_Goal_
Give the web address that the passage on synthetic data generation with mice below lists as the location of all materials.

_Document passage_
>> BEGIN
Synthetic data generation with mice

Gerko Vink

Thom Volker

Methodology & Statistics @ Utrecht University

November 4, 2022

Materials

All materials can be found at

www.gerkovink.com/syn

Disclaimer

I owe a debt of gratitude to many people as the thoughts and teachings in my slides are the process of years-long development cycles and discussions with my team, friends, colleagues and peers. When someone has contributed to the content of the slides, I have credited their authorship.

When external figures and other sources are shown:

  1. the references are included when the origin is known, or
  2. the objects are directly linked from within the public domain and the source can be obtained by right-clicking the objects.

Scientific references are in the footer.

Opinions are my own.



Packages used:

library(mice)
library(dplyr)
library(magrittr)
library(purrr)
set.seed(123)
>> END
_Information shown_
>> BEGIN
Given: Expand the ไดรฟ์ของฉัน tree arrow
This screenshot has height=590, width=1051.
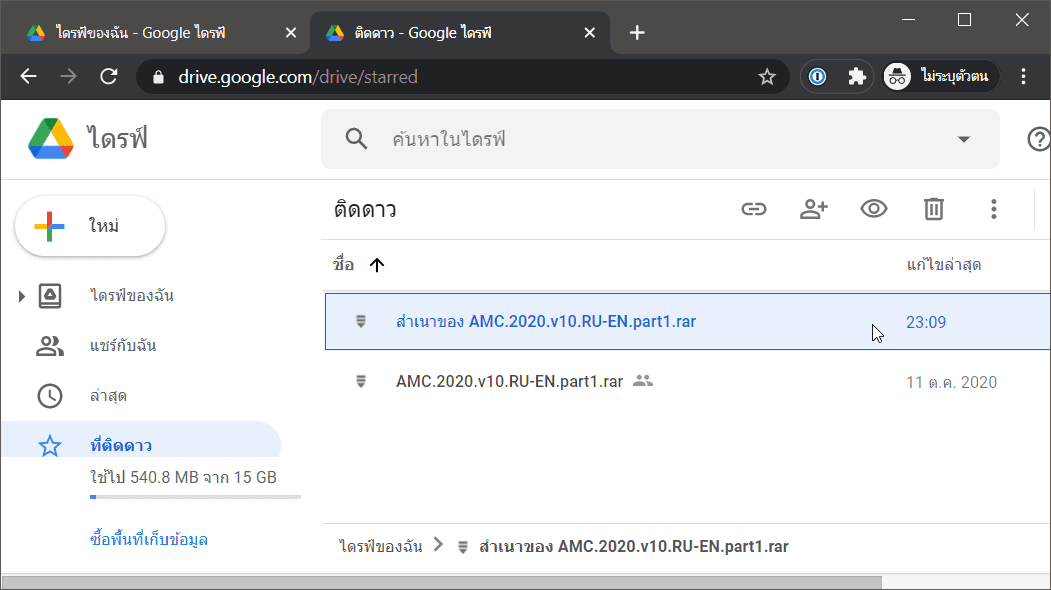Looking at the screenshot, I should coord(21,296).
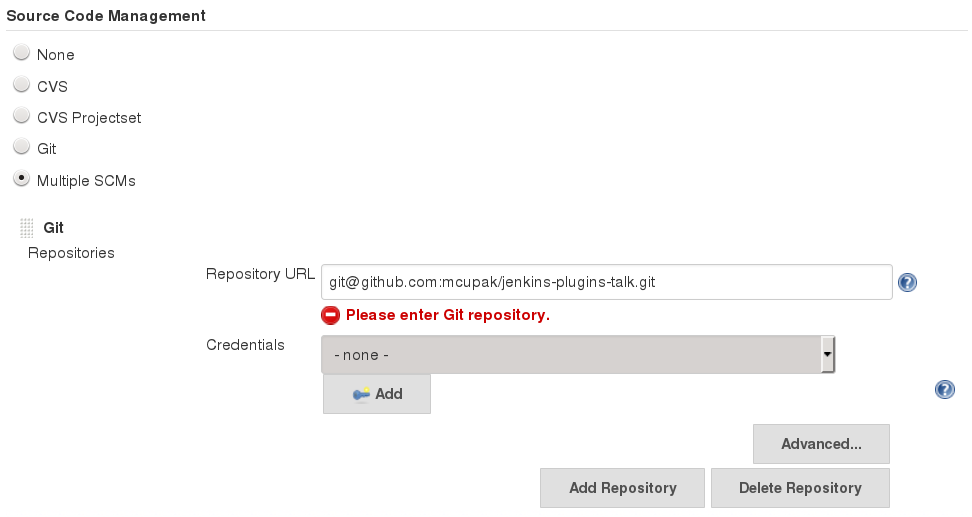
>> END
_Result of the exercise_
www.gerkovink.com/syn